Hochwasser is literally just high water. Typically, this means that the water level in a body of water is higher than average. For example, a river in my hometown has a level gauge at one spot (very simple design, it’s but a ruler fixed to some concrete) which anyone can access. So when walking the dog I would check the level for fun. The usual level was 55–60 cm but after periods of heavy rain or when the snow in the mountains melted in late spring it might rise to 100 cm. This would be Hochwasser – but this posed no danger to anybody because the embankment on either side was about 4 m above the river bed.

Hochwasser also applies to the sea. High tide is Tidenhochwasser (Tide is the German word for tide) but one can omit the Tide if it is not necessary for clarity.

Flut is closely related to the verb etwas fluten which means to flood something. Technically, this is derived from the movement of the water as it proceeds to flood whatever it is flooding, so the Flut would be the process of the water crossing any levees meant to contain it and flowing into the land behind.

It can also mean a large mass of water flowing with a strong current. If, for example, a reservoir behind a dam needs to be emptied because large amounts of rain are expected upstream, one can describe the water leaving the reservoir and its movement downstream as die Fluten (usually plural).
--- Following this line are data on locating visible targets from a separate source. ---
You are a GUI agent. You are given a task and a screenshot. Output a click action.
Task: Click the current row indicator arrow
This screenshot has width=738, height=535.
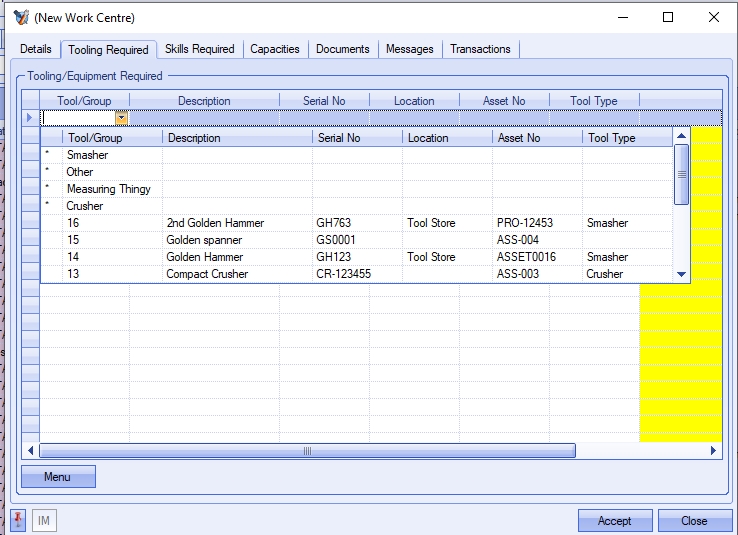[x=29, y=118]
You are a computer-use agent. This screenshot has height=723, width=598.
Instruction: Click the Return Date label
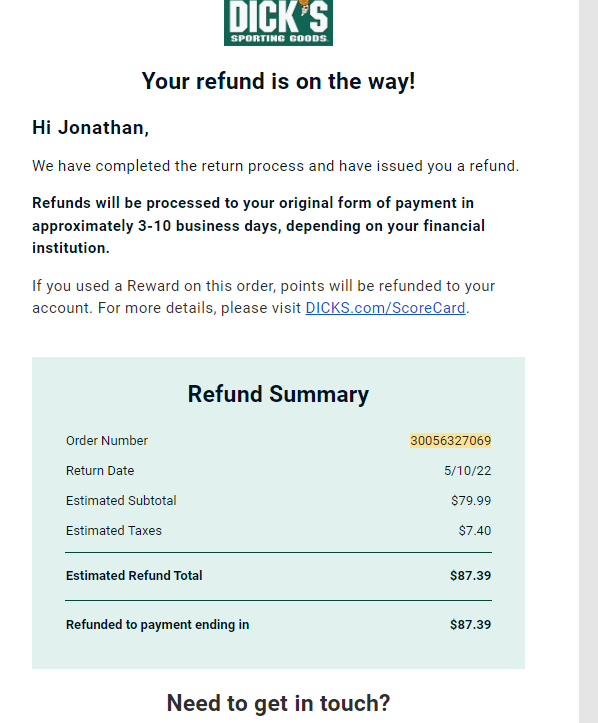[100, 470]
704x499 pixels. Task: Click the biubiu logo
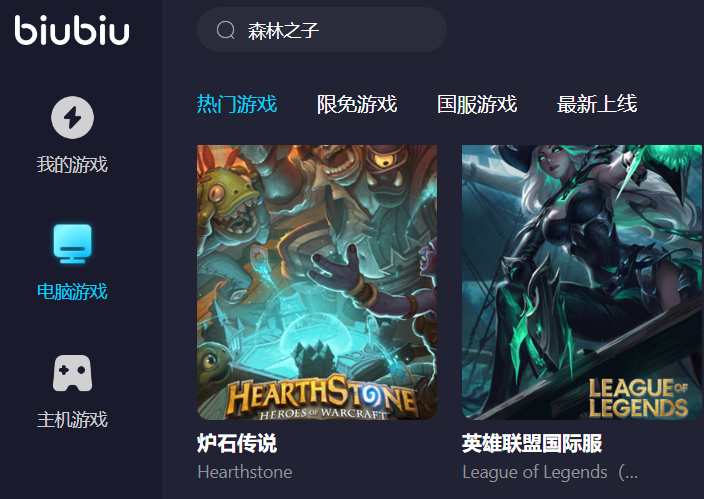pos(72,30)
Note that in this example the Flut part also refers to something that does not result in any water being outside of the usual riverbed.

Furthermore, fluten, the verb, and eine Flut, the noun, can be used figuratively when referring to a large influx of something. For example, if a politician proposes an unpopular measure, they might suddenly be facing ‘eine Flut von Beschwerden’.

Finally, when referring to the sea die Flut technically and correctly refers to rising tide (i.e. water coming in or any moment in time between low tide and high tide) but colloquially nowadays also refers to high tide itself (although that is technically Hochwasser as noted above). Spring tide and storm tide are translated as Springflut and Sturmflut, so these two words also use Flut.

Überschwemmung derives from the verb überschwemmen which in turn derives from the verb schwemmen. Schwemmen means to soak something (with water). To go from there to überschwemmen, the prefix über- does what it usually does: the prefixed verb now means soaking something by water flowing over it (and usually staying there). This word is different from the other two in that it practically always refers to a state where water is where it should not be.

These three words aren’t the only words to describe flooding; for example, Überflutung is also somewhat commonly used.

Furthermore, if you look at real-world examples like the Wikipedia article about the floods of 2002, you will notice that the three words are used back and forth to describe the flooding with übersch- leading to a slightly smaller number of search results than flut or hochw-. Thus, any differences between the three (or others) are usually technicalities, nuances or something along that line.